_Instructions for the task_
Pull out every row below that contains the word "badge", treating uppercase and lowercase letters as different.
-------- Dataset excerpts
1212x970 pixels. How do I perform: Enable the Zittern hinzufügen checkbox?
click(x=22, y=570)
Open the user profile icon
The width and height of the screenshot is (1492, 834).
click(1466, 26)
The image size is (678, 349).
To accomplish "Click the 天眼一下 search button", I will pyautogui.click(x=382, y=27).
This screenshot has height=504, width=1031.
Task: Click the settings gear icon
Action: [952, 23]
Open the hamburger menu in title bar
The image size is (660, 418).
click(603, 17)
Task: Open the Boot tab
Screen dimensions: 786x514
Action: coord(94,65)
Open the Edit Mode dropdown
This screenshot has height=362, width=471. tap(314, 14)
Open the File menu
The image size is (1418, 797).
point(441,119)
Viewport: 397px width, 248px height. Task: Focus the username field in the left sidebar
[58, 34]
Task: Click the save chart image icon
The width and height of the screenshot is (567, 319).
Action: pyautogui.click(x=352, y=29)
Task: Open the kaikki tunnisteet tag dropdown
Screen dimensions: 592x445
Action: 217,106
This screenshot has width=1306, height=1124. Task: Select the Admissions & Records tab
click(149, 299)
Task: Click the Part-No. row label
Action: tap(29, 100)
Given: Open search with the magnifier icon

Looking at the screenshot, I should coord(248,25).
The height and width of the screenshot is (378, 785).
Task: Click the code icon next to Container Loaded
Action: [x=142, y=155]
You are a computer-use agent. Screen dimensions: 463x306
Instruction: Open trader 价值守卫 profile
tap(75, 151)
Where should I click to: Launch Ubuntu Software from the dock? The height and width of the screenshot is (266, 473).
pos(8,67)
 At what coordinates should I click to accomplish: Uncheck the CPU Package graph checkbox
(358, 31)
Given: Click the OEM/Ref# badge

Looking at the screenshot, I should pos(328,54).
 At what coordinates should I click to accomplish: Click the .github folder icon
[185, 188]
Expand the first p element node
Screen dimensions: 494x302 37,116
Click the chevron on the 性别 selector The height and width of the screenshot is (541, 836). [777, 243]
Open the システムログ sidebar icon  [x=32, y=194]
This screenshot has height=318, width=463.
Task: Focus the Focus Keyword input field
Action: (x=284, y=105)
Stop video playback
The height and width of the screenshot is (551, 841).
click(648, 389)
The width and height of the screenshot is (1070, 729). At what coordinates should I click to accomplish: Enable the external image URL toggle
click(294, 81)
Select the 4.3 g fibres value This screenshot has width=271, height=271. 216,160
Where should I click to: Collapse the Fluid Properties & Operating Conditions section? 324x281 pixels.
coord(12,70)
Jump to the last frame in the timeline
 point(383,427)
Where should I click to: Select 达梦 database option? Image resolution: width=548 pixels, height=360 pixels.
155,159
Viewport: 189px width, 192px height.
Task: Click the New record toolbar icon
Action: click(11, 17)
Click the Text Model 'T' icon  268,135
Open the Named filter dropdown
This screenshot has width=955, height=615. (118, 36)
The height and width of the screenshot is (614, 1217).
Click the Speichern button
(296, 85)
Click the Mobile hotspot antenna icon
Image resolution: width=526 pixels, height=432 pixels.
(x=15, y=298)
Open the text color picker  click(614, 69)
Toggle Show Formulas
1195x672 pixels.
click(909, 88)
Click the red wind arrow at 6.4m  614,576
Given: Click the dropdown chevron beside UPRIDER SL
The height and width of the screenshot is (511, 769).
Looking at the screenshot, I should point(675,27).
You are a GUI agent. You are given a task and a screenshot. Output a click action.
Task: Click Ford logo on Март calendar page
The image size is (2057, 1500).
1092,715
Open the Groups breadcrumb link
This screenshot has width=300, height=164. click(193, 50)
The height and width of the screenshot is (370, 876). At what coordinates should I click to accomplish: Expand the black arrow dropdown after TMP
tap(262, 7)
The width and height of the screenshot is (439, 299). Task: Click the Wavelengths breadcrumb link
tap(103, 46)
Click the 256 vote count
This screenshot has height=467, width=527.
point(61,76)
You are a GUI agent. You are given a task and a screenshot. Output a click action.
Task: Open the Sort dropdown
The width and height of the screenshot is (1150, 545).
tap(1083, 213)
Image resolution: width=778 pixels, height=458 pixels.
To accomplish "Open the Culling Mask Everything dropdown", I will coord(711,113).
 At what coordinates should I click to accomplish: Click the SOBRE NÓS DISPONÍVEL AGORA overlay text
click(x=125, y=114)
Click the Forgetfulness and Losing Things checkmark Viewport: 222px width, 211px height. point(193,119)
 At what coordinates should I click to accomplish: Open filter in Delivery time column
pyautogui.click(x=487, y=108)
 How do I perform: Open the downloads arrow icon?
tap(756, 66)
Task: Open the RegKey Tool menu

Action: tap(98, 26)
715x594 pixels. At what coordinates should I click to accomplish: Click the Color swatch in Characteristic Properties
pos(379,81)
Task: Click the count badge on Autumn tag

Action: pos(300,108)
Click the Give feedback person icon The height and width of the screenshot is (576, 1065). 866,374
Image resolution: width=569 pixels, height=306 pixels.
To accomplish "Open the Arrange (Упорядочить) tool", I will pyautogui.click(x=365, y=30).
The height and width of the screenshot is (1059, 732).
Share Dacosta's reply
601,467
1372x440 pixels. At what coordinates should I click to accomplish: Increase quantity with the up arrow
----------------
_Response to this exercise_
Given: Click the OEM/Ref# badge
Task: Click the count badge on Autumn tag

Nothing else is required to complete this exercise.